==== MATERIAL TO PROCESS ====
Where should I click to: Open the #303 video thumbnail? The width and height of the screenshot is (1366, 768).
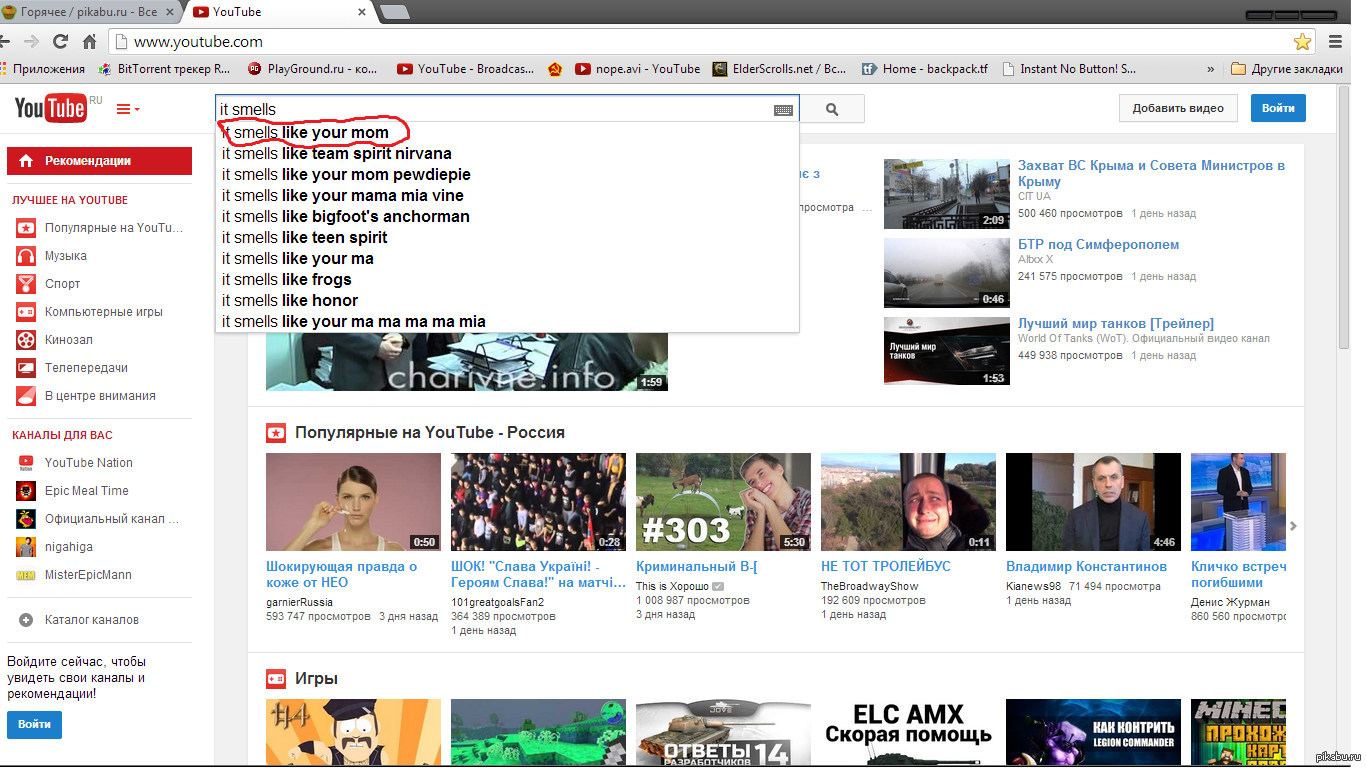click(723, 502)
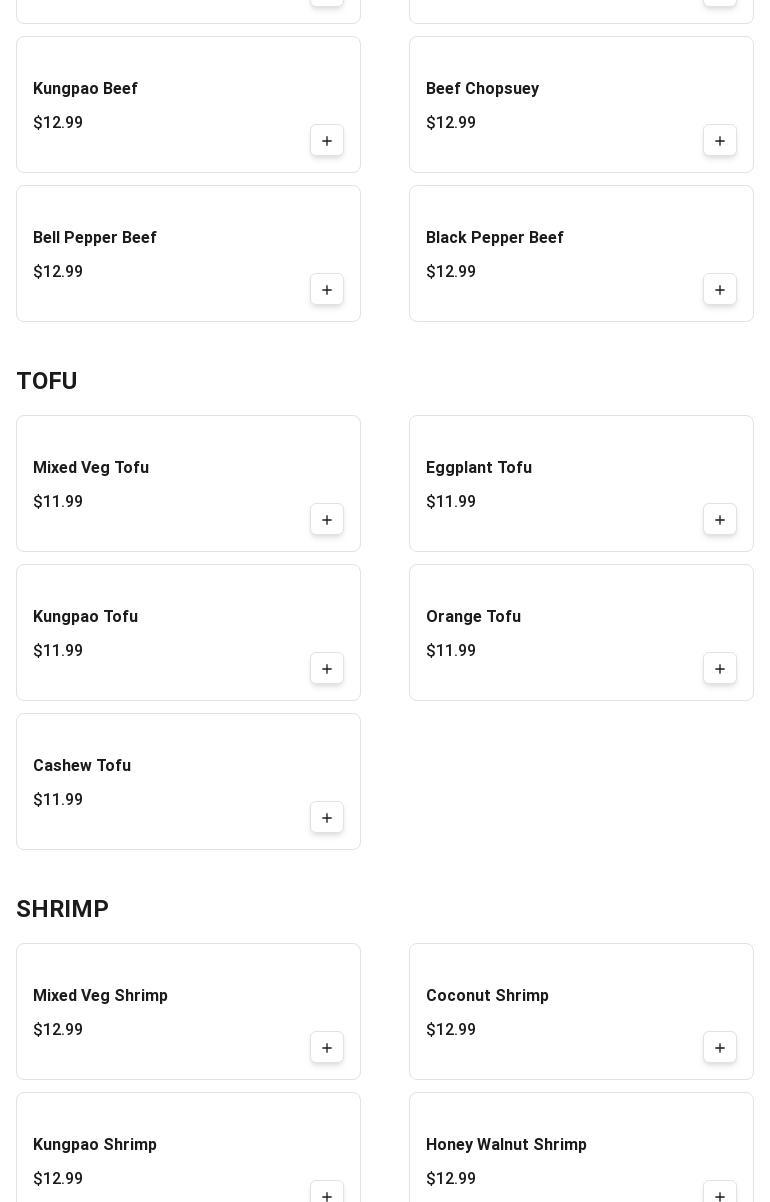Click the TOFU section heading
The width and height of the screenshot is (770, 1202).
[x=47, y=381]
====
==== MATERIAL TO PROCESS ====
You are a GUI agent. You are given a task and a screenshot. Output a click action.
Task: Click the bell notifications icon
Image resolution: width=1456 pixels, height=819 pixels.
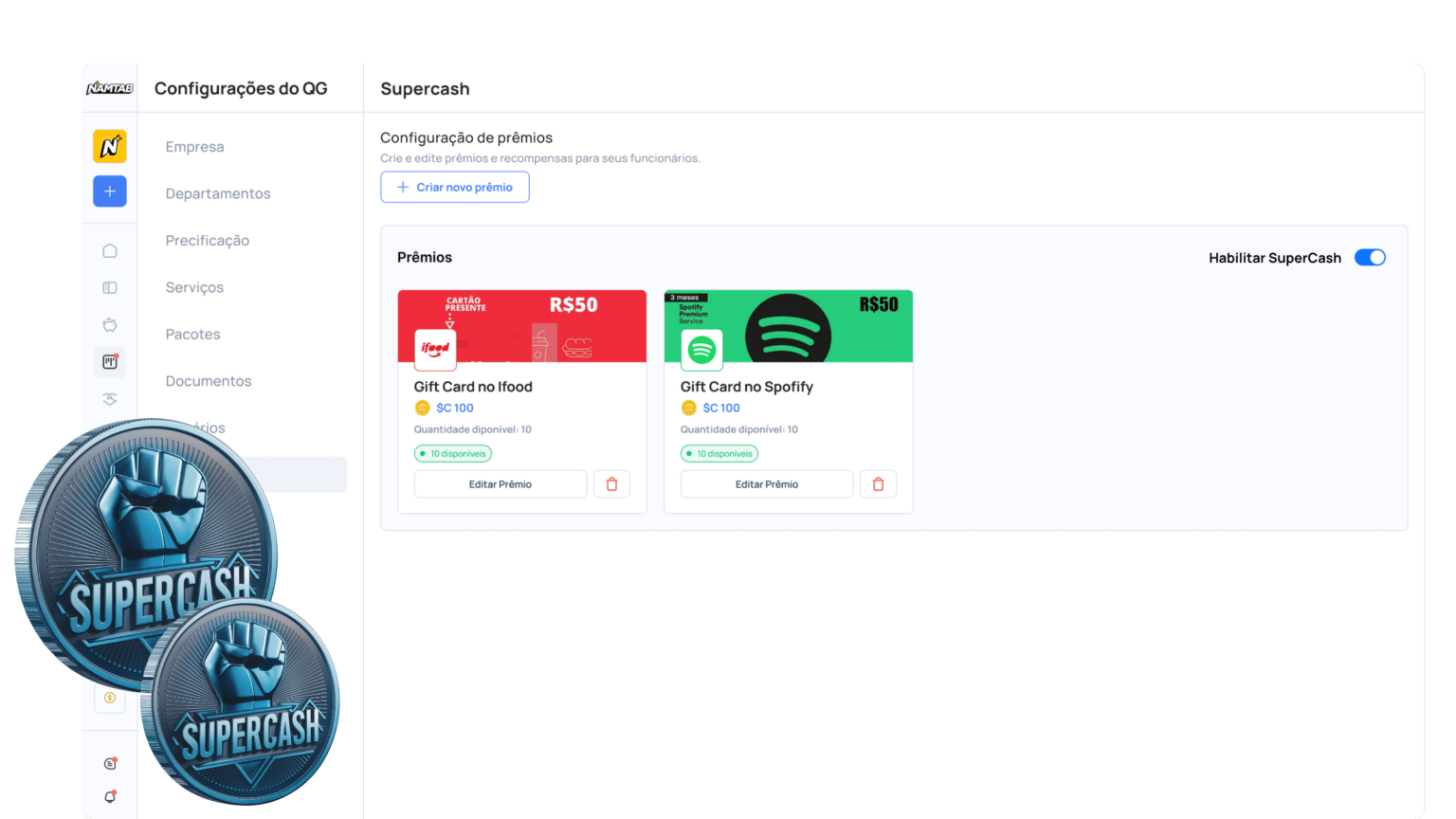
====
WHAT YOU HAVE TO DO: Quote the lines from the line containing "You are a GUI" to the line containing "Image resolution: width=1456", inclusive, reproducing them without any change.

FINAL RESULT:
You are a GUI agent. You are given a task and a screenshot. Output a click action.
Task: Click the bell notifications icon
Image resolution: width=1456 pixels, height=819 pixels.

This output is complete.